— Exercise —
Reproduce each of the following rows verbatim, without any changes.

------------------------

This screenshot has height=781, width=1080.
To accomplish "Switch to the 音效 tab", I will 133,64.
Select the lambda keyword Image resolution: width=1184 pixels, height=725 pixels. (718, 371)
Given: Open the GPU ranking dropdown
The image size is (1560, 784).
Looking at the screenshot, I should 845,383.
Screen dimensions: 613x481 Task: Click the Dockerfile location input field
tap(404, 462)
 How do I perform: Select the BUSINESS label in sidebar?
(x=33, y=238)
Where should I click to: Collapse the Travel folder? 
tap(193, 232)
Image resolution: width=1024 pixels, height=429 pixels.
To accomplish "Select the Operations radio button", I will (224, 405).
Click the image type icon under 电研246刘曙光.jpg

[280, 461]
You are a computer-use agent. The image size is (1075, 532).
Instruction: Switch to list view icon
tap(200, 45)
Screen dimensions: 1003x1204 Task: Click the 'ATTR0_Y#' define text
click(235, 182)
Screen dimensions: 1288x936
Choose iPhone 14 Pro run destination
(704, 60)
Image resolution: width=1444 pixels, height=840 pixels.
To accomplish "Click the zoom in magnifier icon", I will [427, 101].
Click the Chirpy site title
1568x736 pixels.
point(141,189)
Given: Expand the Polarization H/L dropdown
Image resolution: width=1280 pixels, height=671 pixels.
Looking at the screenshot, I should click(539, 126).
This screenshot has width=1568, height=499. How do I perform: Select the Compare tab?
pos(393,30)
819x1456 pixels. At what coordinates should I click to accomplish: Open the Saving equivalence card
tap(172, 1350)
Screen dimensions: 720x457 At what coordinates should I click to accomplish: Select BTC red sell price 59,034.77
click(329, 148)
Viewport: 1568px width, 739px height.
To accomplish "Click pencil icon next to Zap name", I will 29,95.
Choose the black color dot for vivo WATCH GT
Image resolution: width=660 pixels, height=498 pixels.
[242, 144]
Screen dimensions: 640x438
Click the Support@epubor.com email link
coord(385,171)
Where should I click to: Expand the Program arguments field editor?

------------------------

— Response —
This screenshot has height=781, width=1080.
To accomplish "Switch to the 音效 tab", I will 133,64.
Select the lambda keyword Image resolution: width=1184 pixels, height=725 pixels. (718, 371)
Given: Open the GPU ranking dropdown
The image size is (1560, 784).
Looking at the screenshot, I should 845,383.
Screen dimensions: 613x481 Task: Click the Dockerfile location input field
tap(404, 462)
 How do I perform: Select the BUSINESS label in sidebar?
(x=33, y=238)
Where should I click to: Collapse the Travel folder? 
tap(193, 232)
Image resolution: width=1024 pixels, height=429 pixels.
To accomplish "Select the Operations radio button", I will (224, 405).
Click the image type icon under 电研246刘曙光.jpg

[280, 461]
You are a computer-use agent. The image size is (1075, 532).
Instruction: Switch to list view icon
tap(200, 45)
Screen dimensions: 1003x1204 Task: Click the 'ATTR0_Y#' define text
click(235, 182)
Screen dimensions: 1288x936
Choose iPhone 14 Pro run destination
(704, 60)
Image resolution: width=1444 pixels, height=840 pixels.
To accomplish "Click the zoom in magnifier icon", I will [427, 101].
Click the Chirpy site title
1568x736 pixels.
point(141,189)
Given: Expand the Polarization H/L dropdown
Image resolution: width=1280 pixels, height=671 pixels.
Looking at the screenshot, I should click(539, 126).
This screenshot has width=1568, height=499. How do I perform: Select the Compare tab?
pos(393,30)
819x1456 pixels. At what coordinates should I click to accomplish: Open the Saving equivalence card
tap(172, 1350)
Screen dimensions: 720x457 At what coordinates should I click to accomplish: Select BTC red sell price 59,034.77
click(329, 148)
Viewport: 1568px width, 739px height.
To accomplish "Click pencil icon next to Zap name", I will 29,95.
Choose the black color dot for vivo WATCH GT
Image resolution: width=660 pixels, height=498 pixels.
[242, 144]
Screen dimensions: 640x438
Click the Support@epubor.com email link
coord(385,171)
Where should I click to: Expand the Program arguments field editor?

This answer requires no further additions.